I am not too familiar with these carbs, so let me share what I know. The accelerator pump I am refering to is a diaphram under a circular cover on the left side of each carb. It is a diaphram on a peg that is not connected to any outside mechanism and moves with vacuum from inside the carbs. Maybe it's not an accelerator pump. If not, I don't know what it is. I just pulled off the carbs for cleaning this weekend. I did not soak them, but sprayed generous amounts of B-12 through all orifaces and then blew them out with compressed air. I got a good stream of cleaner through everything and do not think there is any blockage.
The jetting on these carbs is weird. Each has a main jet, a secondary main jet and a pilot jet. Stock is 75 main, 110 secondary main and I forget what the pilot is right now. The mains and pilots are stock. I replaced the secondary mains with 120s because I was told that would help the bike run a little cooler by running a little richer. I soaked and cleaned all of the jets and the emulsion tubes in B-12. All appeared clear and the little holes on the sides of the emulsion tubes also are clear. Needles and emulsion tubes are stock.

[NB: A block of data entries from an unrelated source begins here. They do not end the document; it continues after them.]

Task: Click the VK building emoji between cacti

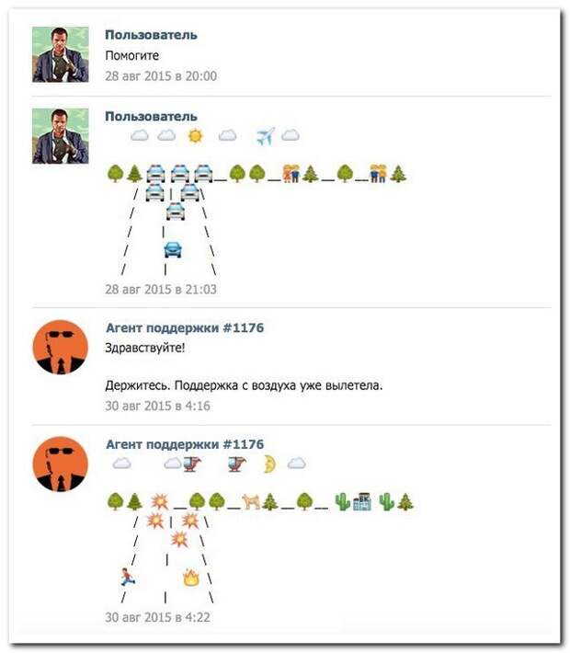Action: click(x=362, y=501)
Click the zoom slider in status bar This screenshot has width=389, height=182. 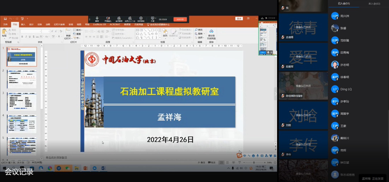pos(254,163)
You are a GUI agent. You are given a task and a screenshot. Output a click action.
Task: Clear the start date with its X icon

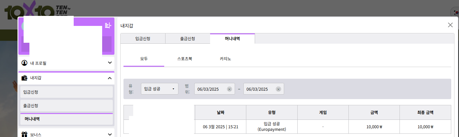pos(229,89)
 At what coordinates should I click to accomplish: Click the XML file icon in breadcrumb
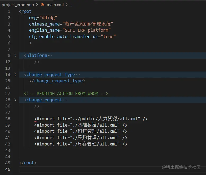[43, 5]
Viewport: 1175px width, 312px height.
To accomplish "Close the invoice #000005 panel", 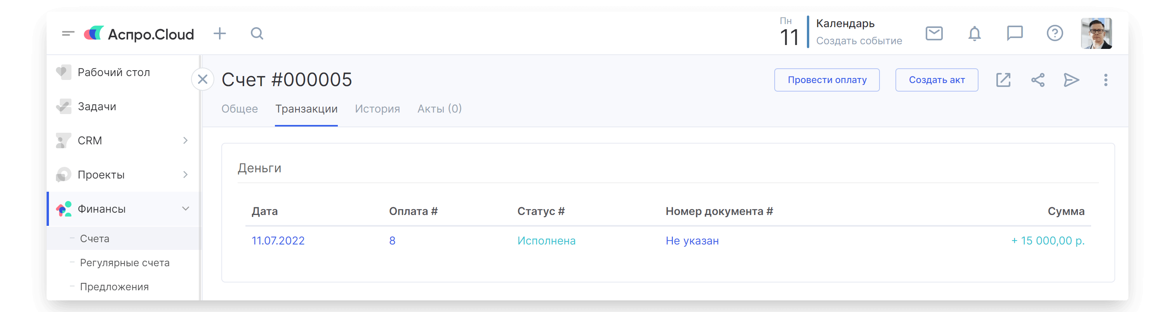I will pos(203,79).
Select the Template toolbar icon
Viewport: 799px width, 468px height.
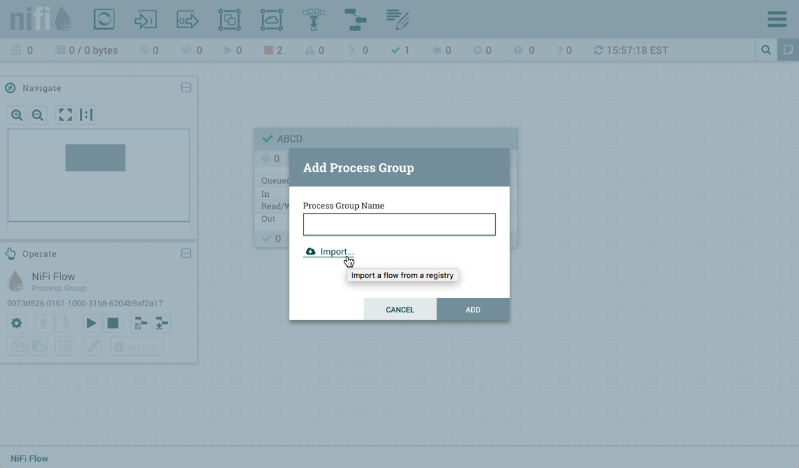click(x=355, y=19)
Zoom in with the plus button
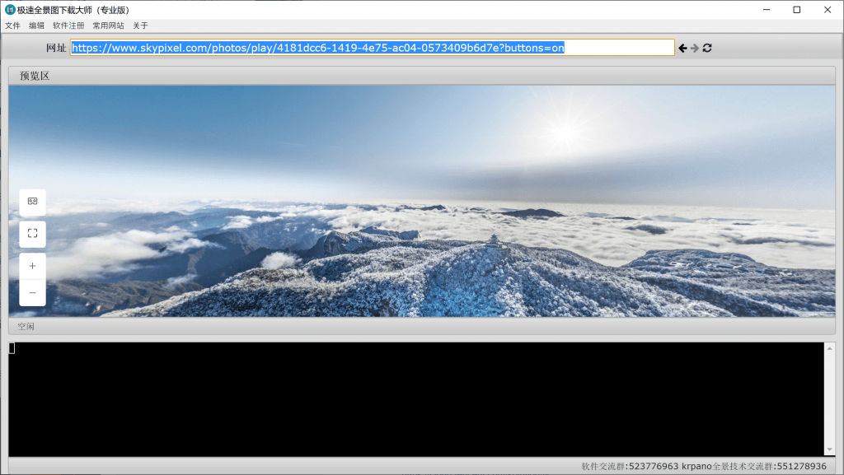This screenshot has width=844, height=475. point(33,266)
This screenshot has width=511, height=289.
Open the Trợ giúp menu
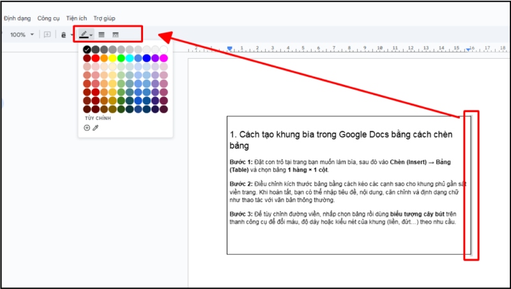(105, 19)
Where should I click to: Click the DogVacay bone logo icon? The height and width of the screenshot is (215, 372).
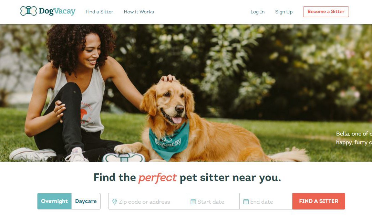(29, 11)
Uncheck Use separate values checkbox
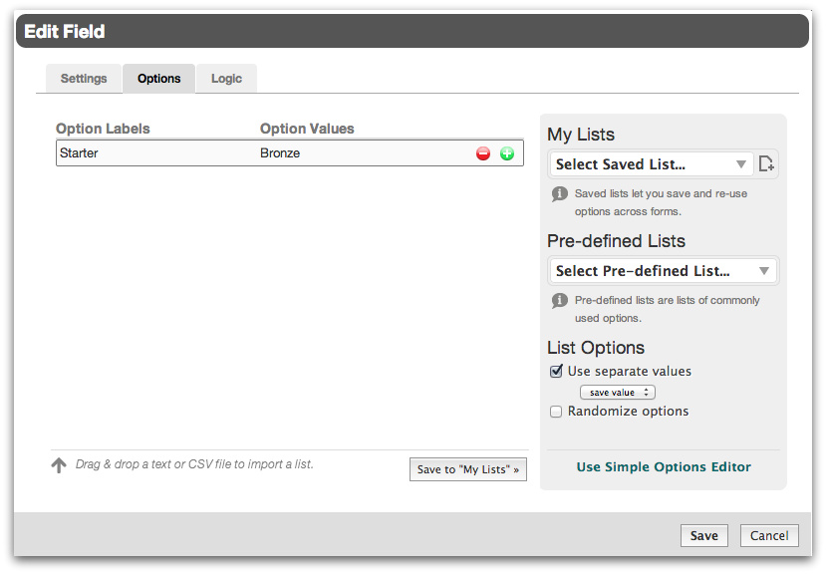826x574 pixels. (x=556, y=372)
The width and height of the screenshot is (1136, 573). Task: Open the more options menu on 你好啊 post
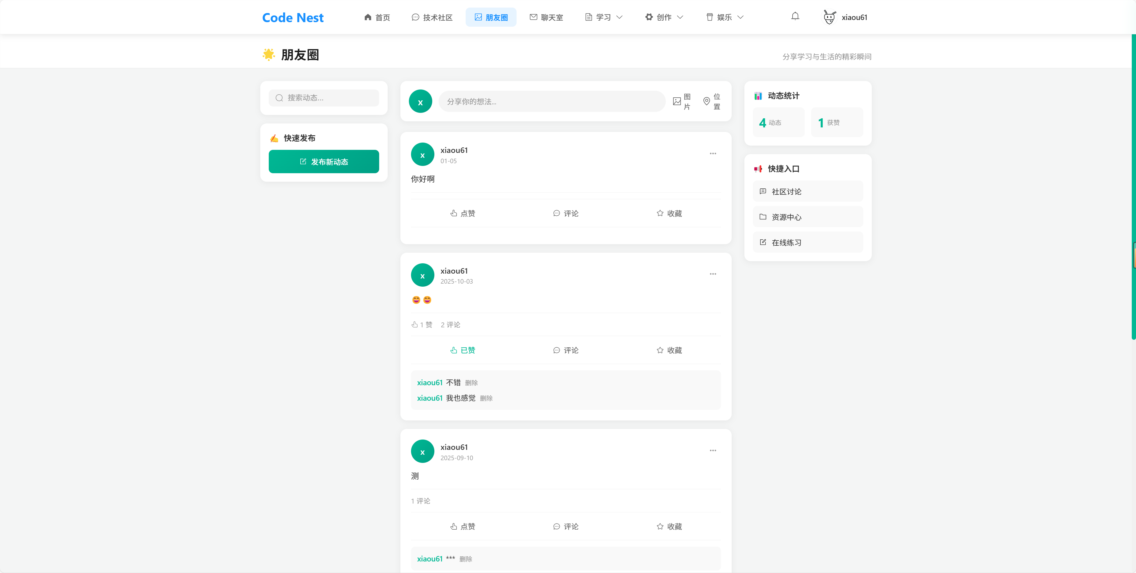tap(713, 154)
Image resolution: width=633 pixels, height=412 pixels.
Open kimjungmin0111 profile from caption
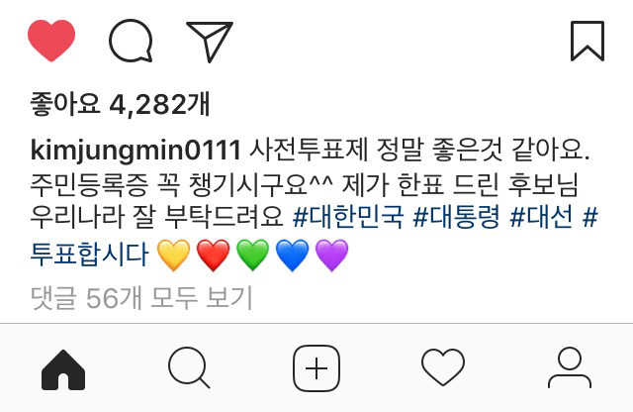point(136,152)
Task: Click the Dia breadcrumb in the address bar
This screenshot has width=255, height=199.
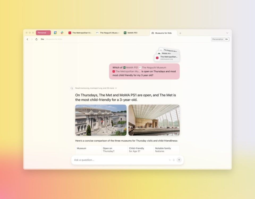Action: point(42,39)

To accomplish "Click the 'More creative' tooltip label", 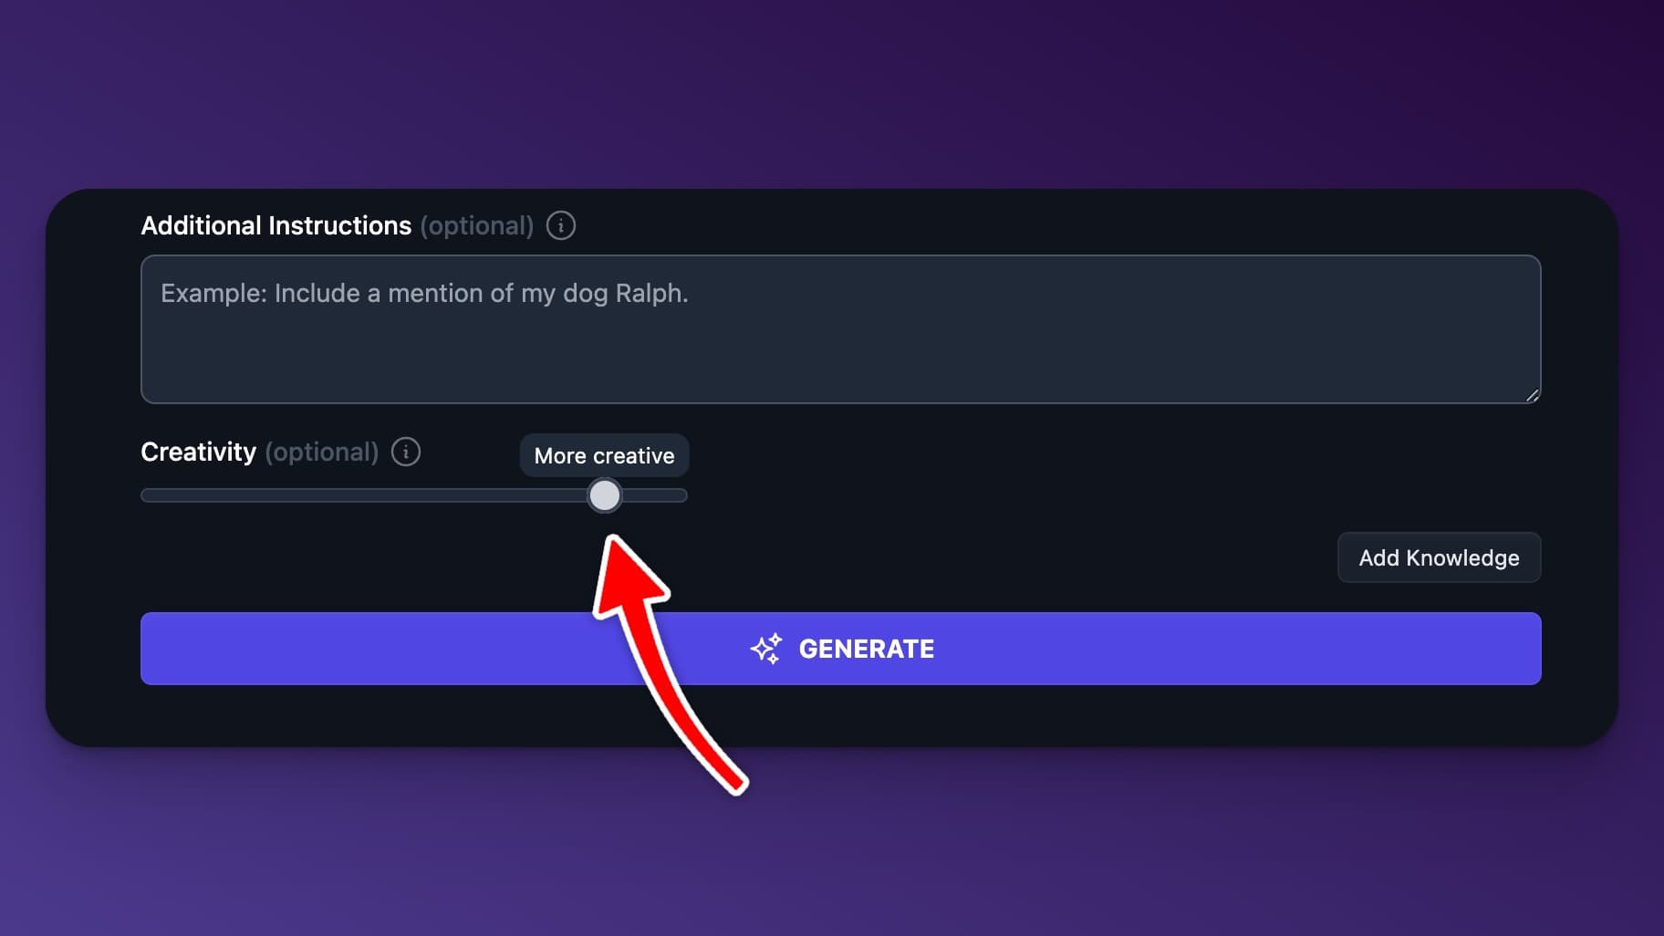I will [604, 455].
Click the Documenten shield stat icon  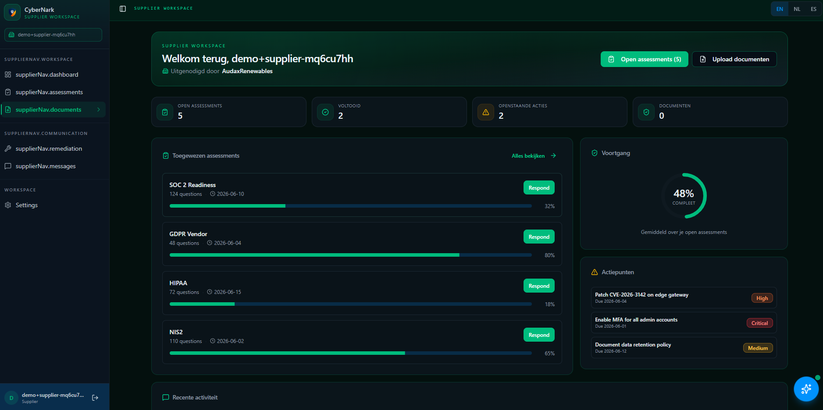[x=646, y=112]
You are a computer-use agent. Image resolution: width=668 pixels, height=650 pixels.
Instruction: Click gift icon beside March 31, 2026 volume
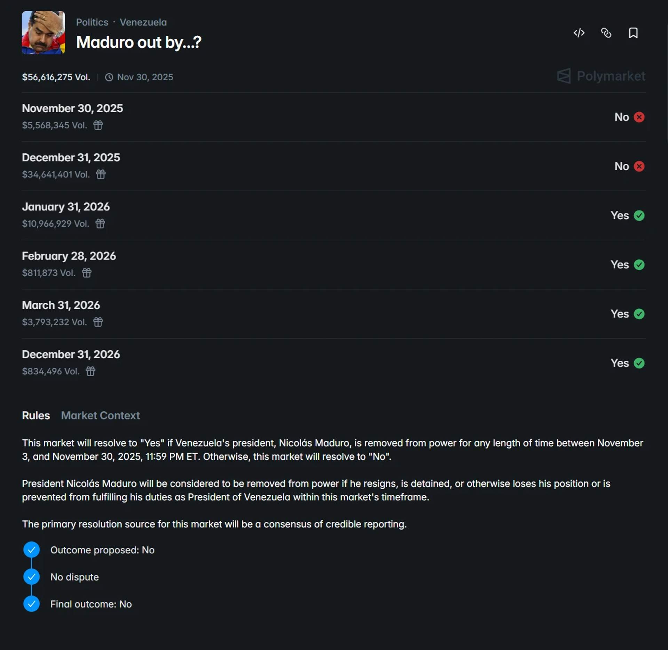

Exhaust is stock two-into-two. Air cleaner is foam, also stock. The only variable is I recently rebuilt the top end after the previous top end seized. I replaced the cylinder with a good cylinder off one of two parts 400s I own (a '78 and a '79) and replaced the rings. It ran well with no apparent restrictions on the top speed before the rebuild, and compression numbers afterward were adequate (125 psi cold on each side). Used the same head. Readjusted the valves, which I am not spectacularly proficient at. Maybe the valves need to be regapped. Could that be the problem?
Bike has a CDI and no mechanism for timing adjustment, just cam timing.
I'm thinking the problem is the carbs, but I'm not sure what would be wrong with them. I completely rebuilt this bike four years ago and it ran very well until my son ran it low on oil and the top end seized (seized while idling, not at speed). I obviously am overlooking something, but I don't know what. I am convinced the problem is with the air/fuel mixture, but everything seems to be set up correctly.
Also, my K5 750, which I also rebuilt from the ground up, has been running great for three years.